Denagama Siriwardena started his school career at Pananwela government school. He studied up to year eight there and moved to Hakmana Methodist college. Siriwardena worked for
a time as a Bill clerk at a co-operative shop. After that, he started teaching in a non-governmental school at Pottewela and became a teacher in 1964.

From 1967-68 he studied at the Teachers' Training college - Balapitiya.

As a teacher in his life career he taught in 23 schools in 23 years. Ampara, Colombo, Matara, Hambantota, Galle were some of the districts where he worked. This helped him to gain more experiences about various life styles which exist on the earth. Most of the people he met were poor people. They had a daily struggle. It was to find food for their children. So from these experiences Mr. Siriwardena became sensitive to the heart beats of poor people.
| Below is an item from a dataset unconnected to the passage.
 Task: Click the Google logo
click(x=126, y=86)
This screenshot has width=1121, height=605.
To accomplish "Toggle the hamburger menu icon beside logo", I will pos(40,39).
In 1975 Mr. Siriwardena married Kusum Kodithuwakku. They moved to Hambantota that year.

==Literary career==

Mr. Siriwardena had written many Poems, Short Stories and Articles for Sinhalese News Papers. In 1976 he published his first book. It was Ane Mage Nadu Asanu, a collection of poetry.
1976 also saw the birth of the Siriwardenas first daughter. They named her Deepani Siriwardena. In 1979 their son Prabath Siriwardena was born. In 1980 he participated in the famous July Strike as a school teacher. He was a district Union leader of Ceylon Teachers' Union. Siriwardena lost his teaching job as a result of the strike.

After being unemployed he started selling paddy in Sunday fairs with his younger brother Chithrananda. There his students helped him a lot. Mr. Siriwardena had to undergo so many hardships as a merchant. Later all his experiences as a merchant came out as a youth novel. It was Gurupadhuru and it won the State Youth Literature award in 1995.
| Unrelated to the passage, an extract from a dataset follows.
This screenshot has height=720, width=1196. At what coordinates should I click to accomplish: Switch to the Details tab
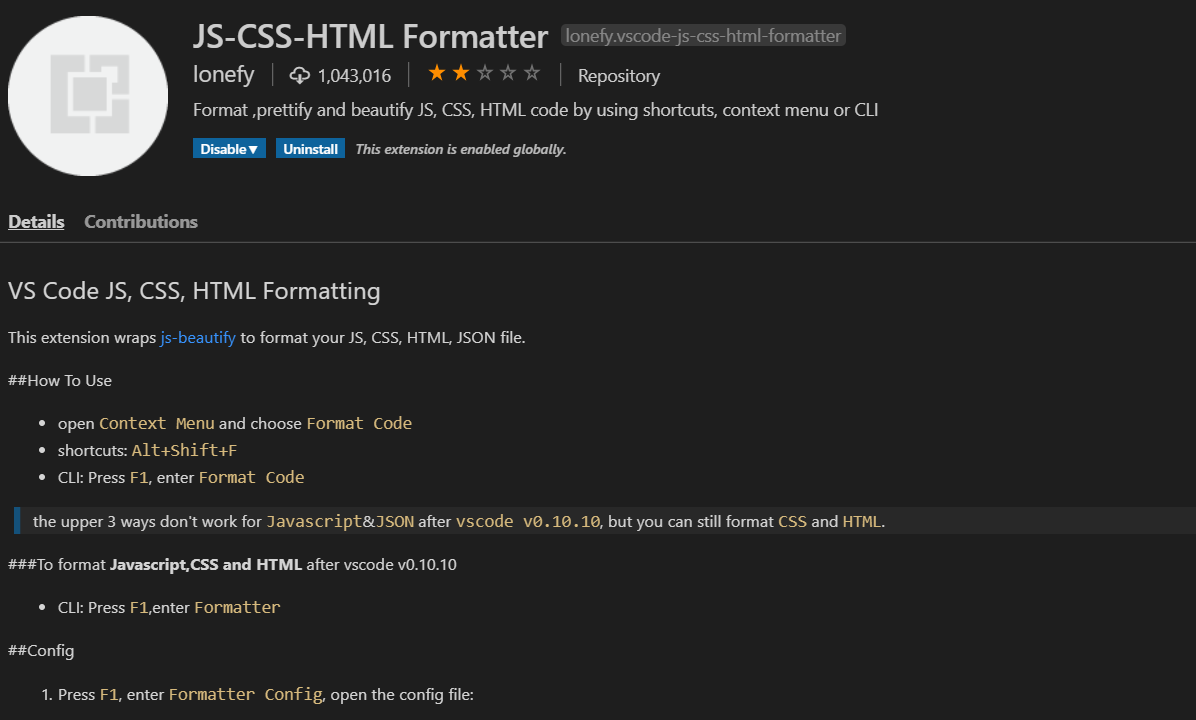[36, 222]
In 1982 he got his job back and also became a feature writer for Divaina Sunday newspaper. He wrote many novels and feature articles for Divaina. "Ekthara Police Niladariyekuge Kathawak" and "Ayoma" became very famous among them.

In 1985 the Siriwardena family moved to Matara, from Hambantota. There they settled down in Uyanawatta(1 km far from Matara town).
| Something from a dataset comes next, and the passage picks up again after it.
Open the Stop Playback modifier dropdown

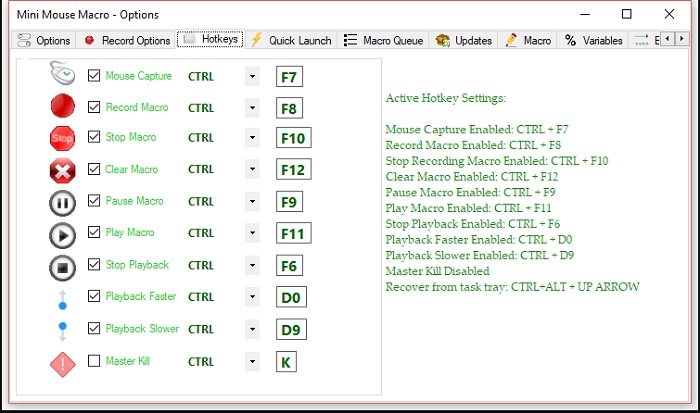tap(252, 266)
In 1987 he resigned from his job, teaching, and in 1988 Mr. Siriwardena joined Vidusara science magazine as a Sub-editor. Later he became the deputy editor of Vathmana magazine.

In 1994 Mr. Siriwardena won the IBBY award for his youth novel Mithuro.

In 1995 he resigned from both Vathmana and Vidusara. Then joined Lake House as the deputy editor of Mahaweli Diyawara.

After that, he became the deputy editor of Silumina newspaper. Since then he is working there up to now.

In 1998 Mr.Siriwardena won his second State Youth Literature award. It was for his fifth youth novel, Punchi Gopalla.

Mr. Siriwardena has written two collections of poetry, two short stories, six novels, six youth novels, four biographies, two children's stories and more than hundred "Bosath Katha"s.

In 2012, a felicitation ceremony was organized by the Sinhala-Tamil Writers' Association to honor Siriwardena and two other writers.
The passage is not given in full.